Every workout and default is unique
August 22, 2022
As we look to try and find a resolution for [ ], the deal we currently have in workout, I thought it was important to highlight the differences in how we're approaching this deal versus other defaults we've had prior.
Unlike [ ] where the primary recourse has to be by going through the court system, [ ] is in a situation where they are struggling to sell the assets themselves and as a result, defaulted on our note. This was coupled with the fact that our note with them was fairly short duration, causing it to be challenging for them to pay the interest on a predictable basis. As a result, they've had to explore alternative financing solutions, including securing a new credit facility that would take out our notes. In a cascade of events, between the improvements in the supply chain and the war in Ukraine, the credit facility provider changed the terms on [ ] and required them to put up more capital in order to unlock the facility. They then had to work to secure this additional capital and they managed to find a solution from their supplier in order to make it possible.

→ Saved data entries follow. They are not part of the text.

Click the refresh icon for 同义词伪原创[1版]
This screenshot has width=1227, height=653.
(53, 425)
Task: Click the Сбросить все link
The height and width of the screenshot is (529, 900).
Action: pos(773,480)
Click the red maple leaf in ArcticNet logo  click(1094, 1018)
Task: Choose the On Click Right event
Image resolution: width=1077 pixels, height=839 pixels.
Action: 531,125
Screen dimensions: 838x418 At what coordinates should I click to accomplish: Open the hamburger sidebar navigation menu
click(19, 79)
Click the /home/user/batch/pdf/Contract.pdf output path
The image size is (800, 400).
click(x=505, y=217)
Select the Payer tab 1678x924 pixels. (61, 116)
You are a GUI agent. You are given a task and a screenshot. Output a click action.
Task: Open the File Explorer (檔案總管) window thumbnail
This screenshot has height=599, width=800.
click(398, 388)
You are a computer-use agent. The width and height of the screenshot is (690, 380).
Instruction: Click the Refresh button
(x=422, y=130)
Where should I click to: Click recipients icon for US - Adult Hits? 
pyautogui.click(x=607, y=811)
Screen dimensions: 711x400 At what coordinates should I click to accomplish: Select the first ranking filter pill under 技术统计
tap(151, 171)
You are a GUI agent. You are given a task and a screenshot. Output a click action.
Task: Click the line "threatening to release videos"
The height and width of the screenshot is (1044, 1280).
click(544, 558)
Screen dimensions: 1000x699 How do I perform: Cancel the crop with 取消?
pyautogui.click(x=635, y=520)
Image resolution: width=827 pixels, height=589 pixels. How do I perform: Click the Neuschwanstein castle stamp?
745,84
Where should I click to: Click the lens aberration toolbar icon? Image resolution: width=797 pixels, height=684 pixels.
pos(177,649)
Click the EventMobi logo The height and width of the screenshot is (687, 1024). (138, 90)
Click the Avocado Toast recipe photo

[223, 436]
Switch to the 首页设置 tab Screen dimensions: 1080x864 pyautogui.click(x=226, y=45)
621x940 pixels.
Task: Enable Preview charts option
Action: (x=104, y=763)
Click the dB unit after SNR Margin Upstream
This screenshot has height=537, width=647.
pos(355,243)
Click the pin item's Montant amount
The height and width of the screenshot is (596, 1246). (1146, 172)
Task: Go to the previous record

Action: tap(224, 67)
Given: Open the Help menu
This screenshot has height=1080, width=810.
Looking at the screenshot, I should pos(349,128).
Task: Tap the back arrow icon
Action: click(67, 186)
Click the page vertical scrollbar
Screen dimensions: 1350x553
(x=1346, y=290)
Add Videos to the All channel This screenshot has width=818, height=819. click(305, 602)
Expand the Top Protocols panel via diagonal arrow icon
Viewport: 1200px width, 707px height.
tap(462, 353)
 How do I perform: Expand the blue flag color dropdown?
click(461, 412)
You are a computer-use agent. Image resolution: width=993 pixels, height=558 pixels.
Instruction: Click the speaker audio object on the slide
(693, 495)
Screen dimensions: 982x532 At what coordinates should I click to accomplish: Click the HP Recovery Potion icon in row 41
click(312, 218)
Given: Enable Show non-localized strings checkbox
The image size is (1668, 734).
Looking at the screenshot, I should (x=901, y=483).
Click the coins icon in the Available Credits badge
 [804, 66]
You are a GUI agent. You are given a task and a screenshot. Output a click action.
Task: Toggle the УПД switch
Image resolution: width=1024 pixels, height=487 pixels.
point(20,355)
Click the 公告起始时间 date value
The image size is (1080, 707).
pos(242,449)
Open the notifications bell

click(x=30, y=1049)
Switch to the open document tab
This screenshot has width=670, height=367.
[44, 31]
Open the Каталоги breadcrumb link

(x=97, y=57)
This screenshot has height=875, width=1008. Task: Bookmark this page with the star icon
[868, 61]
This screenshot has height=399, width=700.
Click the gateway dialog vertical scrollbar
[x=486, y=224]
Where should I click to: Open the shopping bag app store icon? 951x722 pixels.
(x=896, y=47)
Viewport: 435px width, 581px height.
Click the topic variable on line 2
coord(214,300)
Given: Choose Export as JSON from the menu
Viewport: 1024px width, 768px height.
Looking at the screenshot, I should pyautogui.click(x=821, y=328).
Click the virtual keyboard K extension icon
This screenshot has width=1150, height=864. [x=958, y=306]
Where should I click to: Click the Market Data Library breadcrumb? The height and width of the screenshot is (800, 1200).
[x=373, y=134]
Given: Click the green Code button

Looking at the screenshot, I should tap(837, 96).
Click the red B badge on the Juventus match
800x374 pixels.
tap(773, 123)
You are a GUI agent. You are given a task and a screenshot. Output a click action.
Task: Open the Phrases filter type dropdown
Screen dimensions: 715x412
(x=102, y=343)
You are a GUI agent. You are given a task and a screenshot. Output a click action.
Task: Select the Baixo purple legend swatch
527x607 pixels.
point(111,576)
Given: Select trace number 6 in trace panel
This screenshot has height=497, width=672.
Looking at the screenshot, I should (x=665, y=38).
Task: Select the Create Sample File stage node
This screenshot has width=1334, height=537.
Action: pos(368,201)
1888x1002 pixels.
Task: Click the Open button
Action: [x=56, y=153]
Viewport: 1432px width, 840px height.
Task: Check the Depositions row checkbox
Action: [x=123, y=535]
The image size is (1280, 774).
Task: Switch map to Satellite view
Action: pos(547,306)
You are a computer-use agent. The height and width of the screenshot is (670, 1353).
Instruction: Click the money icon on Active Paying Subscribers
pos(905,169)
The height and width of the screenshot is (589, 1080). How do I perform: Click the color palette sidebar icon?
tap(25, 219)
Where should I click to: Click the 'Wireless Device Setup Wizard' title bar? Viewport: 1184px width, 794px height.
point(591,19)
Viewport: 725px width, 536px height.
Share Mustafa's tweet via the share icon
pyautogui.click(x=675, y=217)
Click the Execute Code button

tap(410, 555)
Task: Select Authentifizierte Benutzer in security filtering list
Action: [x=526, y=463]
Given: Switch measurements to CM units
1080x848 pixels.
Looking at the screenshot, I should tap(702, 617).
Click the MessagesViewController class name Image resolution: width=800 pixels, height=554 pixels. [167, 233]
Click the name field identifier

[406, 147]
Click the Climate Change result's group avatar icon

This strategy took control away from [ ] though as they are now reliant upon their supplier in order to make all this possible and to date, this has been a challenge. In this instance though, given that the assets are real and stored inside a warehouse, we as Percent have the opportunity to help them sell their inventory as well given we have rights to the assets that collateralized our notes. The continued delays from [ ]’s supplier is causing us to be a bit more creative and we're engaging all the potential buyers in our network to generate some sales and pay down our notes.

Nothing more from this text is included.